Questo compito discende dalla legge e non richiede espresso conferimento e da esso il datore di lavoro può
esimersi, secondo la Cassazione, «solo mediante conferimento di valida delega». La natura non derogabile
della posizione di garanzia facente capo al datore di lavoro prevenzionistico, in quanto di natura pubblicistica
e volta a tutelare beni fondamentali quali la vita e la salute delle persone, è stata già affermata dalla
Suprema Corte (Cass. pen., sez.
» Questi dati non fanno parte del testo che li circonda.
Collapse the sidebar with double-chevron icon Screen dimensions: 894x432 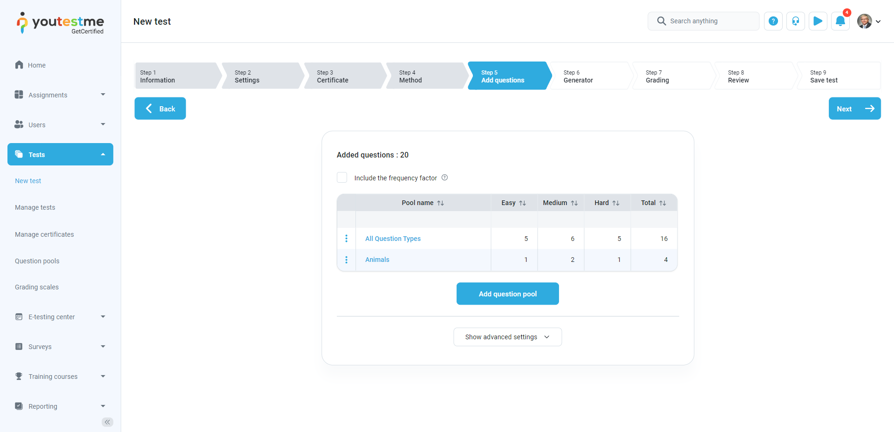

III, 3 agosto 2005, n. 29229, secondo cui, in tema di prevenzione degli
infortuni sul lavoro, la posizione di garanzia del datore di lavoro «è inderogabile quanto ai doveri di vigilanza
e controllo per la tutela della sicurezza, in conseguenza del principio di effettività, il quale rende riferibile
l’inosservanza alle norme precauzionali a chi è munito dei poteri di gestione e di spesa»), e appare
condivisibile nella misura in cui afferma che i poteri originari correlati alla posizione di datore di lavoro non
possono essere unilateralmente o convenzionalmente rinunziati, ma al tempo stesso riconosce la possibilità
di conferirli, mediante delega di funzioni, a un soggetto terzo (il cosiddetto datore di lavoro delegato), il quale
deve risultare, tuttavia, come il«soggetto che, secondo il tipo e l’assetto dell’organizzazione nel cui ambito il
lavoratore presta la propria attività, ha la responsabilità dell’organizzazione stessa o dell’unità produttiva in
quanto esercita i poteri decisionali e di spesa» (art. 2,
comma 1, lettera b),D.Lgs. n. 81/2008).